Suppose you’re reading data from the DARPA Intrusion Detection Data Sets, and you want to compute the mean time of an attack. Assume you’ve already processed the data so it’s just a list of timestamps as hours, minutes, and seconds.
10:09:57
02:13:20
00:03:36
10:21:33
19:37:32
Here’s JavaScript that parses each timestamp to get the total number of seconds and a count of the number of timestamps.
let total = 0;
let count = 0;
const parse = (timestamp) => {
const [h, m, s] = timestamp.split(':');
total += (Number(h) || 0) * 60 * 60;
total += (Number(m) || 0) * 60;
total += (Number(s) || 0);
count += 1;
};
With that, you can compute the mean as Math.ceil(total / count)
. If you’re
reading timestamps from process.stdin
in Node, you can store them in
a string and compute the mean once you’ve seen them all.
let text = '';
process.stdin.setEncoding('utf-8');
process.stdin.on('data', (data) => {
if (data) {
text += data;
}
});
process.stdin.on('end', () => {
const timestamps = text.split("\n");
timestamps.forEach(parse);
const mean = Math.ceil(total / count);
console.log(`${mean} seconds`);
});
The gotcha is that all that text is kept in memory. Node has a maximum String
size, and it’ll throw exceptions if you try and read too much data. Running on
an old iMac, I can read about 512 MB before Node crashes.
To figure out how much memory this used, I ran the code above through Chrome DevTools on a 34 MB input file and captured two heap snapshots.
$ du -h data.txt
34M data.txt
$ node --inspect --debug-brk mean-time.js < data.txt
To start debugging, open the following URL in Chrome:
chrome-devtools://devtools/remote/serve_file/...
Debugger attached.
Waiting for the debugger to disconnect...
The first snapshot is the amount of memory used on startup, before any data has been processed. It’s 3.2 MB. The second snapshot is the amount of memory used after all the data has been processed. It’s 38.3 MB.
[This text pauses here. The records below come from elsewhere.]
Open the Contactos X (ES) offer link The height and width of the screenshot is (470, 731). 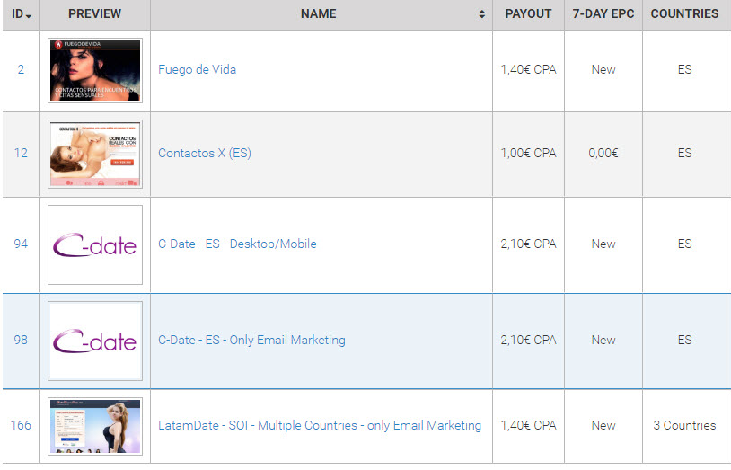(x=204, y=153)
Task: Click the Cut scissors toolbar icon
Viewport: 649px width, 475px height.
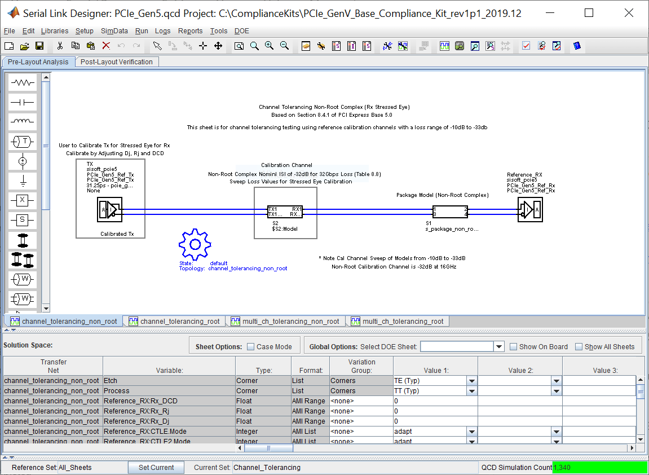Action: (60, 46)
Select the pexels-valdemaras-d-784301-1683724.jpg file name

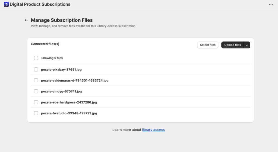tap(75, 80)
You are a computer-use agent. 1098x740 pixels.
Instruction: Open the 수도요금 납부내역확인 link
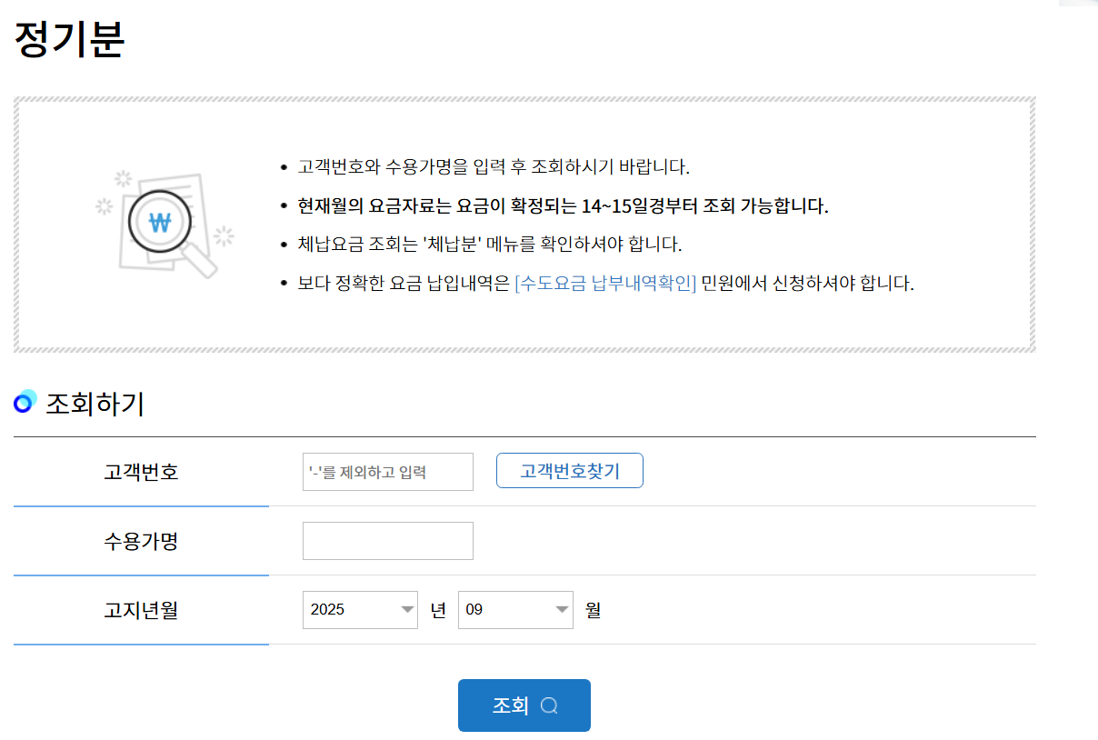tap(605, 283)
Which means most of the memory is being used to store all that text. Fortunately, there’s an easy workaround. Check for complete timestamps as each new chunk of data comes in and parse each one on the fly.
let text = '';
process.stdin.setEncoding('utf-8');
process.stdin.on('data', (data) => {
if (data) {
text += data;
const timestamps = text.split("\n");
if (timestamps.length > 1) {
text = timestamps.splice(-1, 1)[0];
timestamps.forEach(parse);
}
}
});
process.stdin.on('end', () => {
parse(text);
const mean = Math.ceil(total / count);
console.log(`${mean} seconds`);
});
This code splits the buffered text on newlines as it arrives. It parses
every timestamp but the last, which is used to start the next buffer. At the
end, it parses anything remaining. Saving that the last timestamp until the end
means that if we get a partial timestamp, like 02:13:
, we won’t try to parse
it until we see the whole thing.
I ran the same experiment to see if memory use improved.
$ node --inspect --debug-brk mean-time.js < data.txt
To start debugging, open the following URL in Chrome:
chrome-devtools://devtools/remote/serve_file/...
Debugger attached.
Waiting for the debugger to disconnect...
As before, the first snapshot is the amount of memory used on startup, before any data has been processed. It’s still 3.2 MB. The second snapshot is the amount of memory used after all the data has been processed. This time it’s only 4.1 MB. That’s 34.2 MB of memory saved!
By processing data as it becomes available, you can read data line-by-line and keep memory use low.